Originally Posted by Tom
Believe it or not, what I said came from a complementarian, not an egalitarian. Basically he was saying that egalitarians like the rendering of the KJV "usurp authority"; rather than other versions that use "exercise authority".
This person agreed with egalitarians that "usurp authority" has a different meaning than "exercise authority".

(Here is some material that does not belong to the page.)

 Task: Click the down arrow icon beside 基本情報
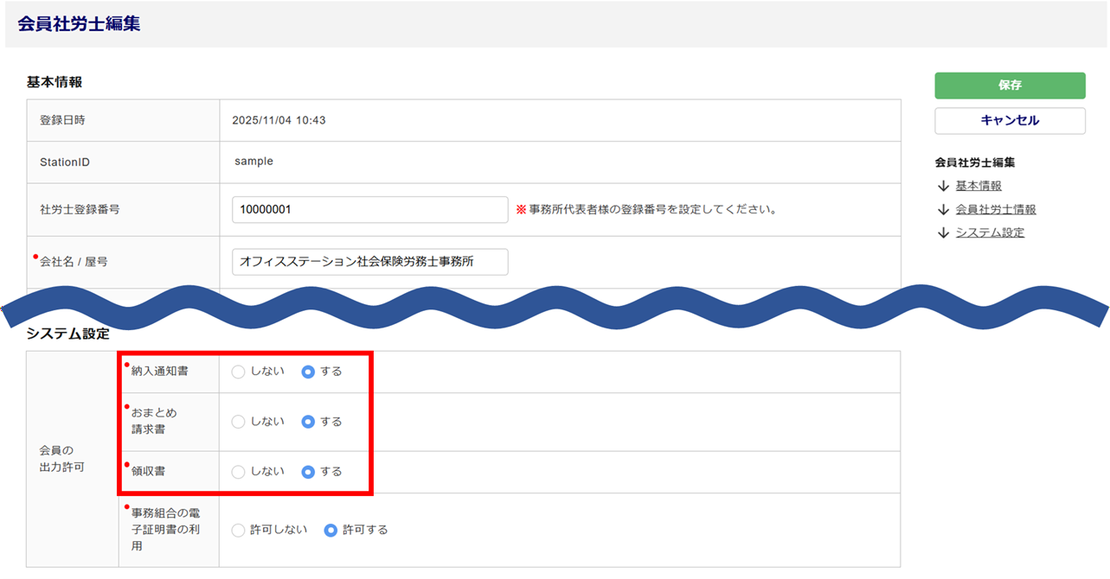pyautogui.click(x=943, y=186)
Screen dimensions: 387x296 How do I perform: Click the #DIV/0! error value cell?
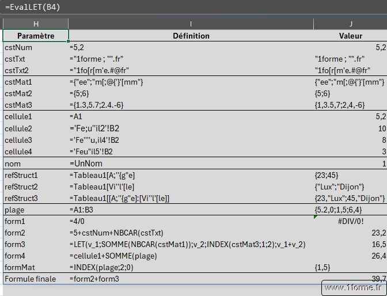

This person is very much a complementarian like you and I, but he believes the KJV is wrong in this particular verse.
Tom,

The CONTEXT (1Tim 2:11-15) establishes the demarcation of gender; male and female and the subjective role of the female to the male. We might call this "functional subordination", i.e., as saved individuals before God they are equal (cf. Gal 3:28), but in the relational aspect, e.g., home and Church, women are subordinate to men and under their authority. It is this authority that Paul is addressing focusing upon the aspect of teaching in the assembly of the saints in corporate worship. Men are given God-ordained and established authority and women are forbidden to do so. The word Paul uses in 1Tim 2:12, which the KJV renders as "usurp authority" is authenteo. Arndt, Bauer & Gingrich, A Greek Lexicon of the New Testament, p. 120c, defines this word as: "have authority, domineer [over someone]". FYI, the noun form of this word, authentas, means "master". Thus either translation is accurate; "usurp authority" or "to exercise authority" over a man. The meaning is the same. A woman is forbidden to take upon herself that authority which God has given to men only. For a woman to do so is to exercise authority which she is not authorized to have or do, which would entail subjugating men to her, aka: usurping authority.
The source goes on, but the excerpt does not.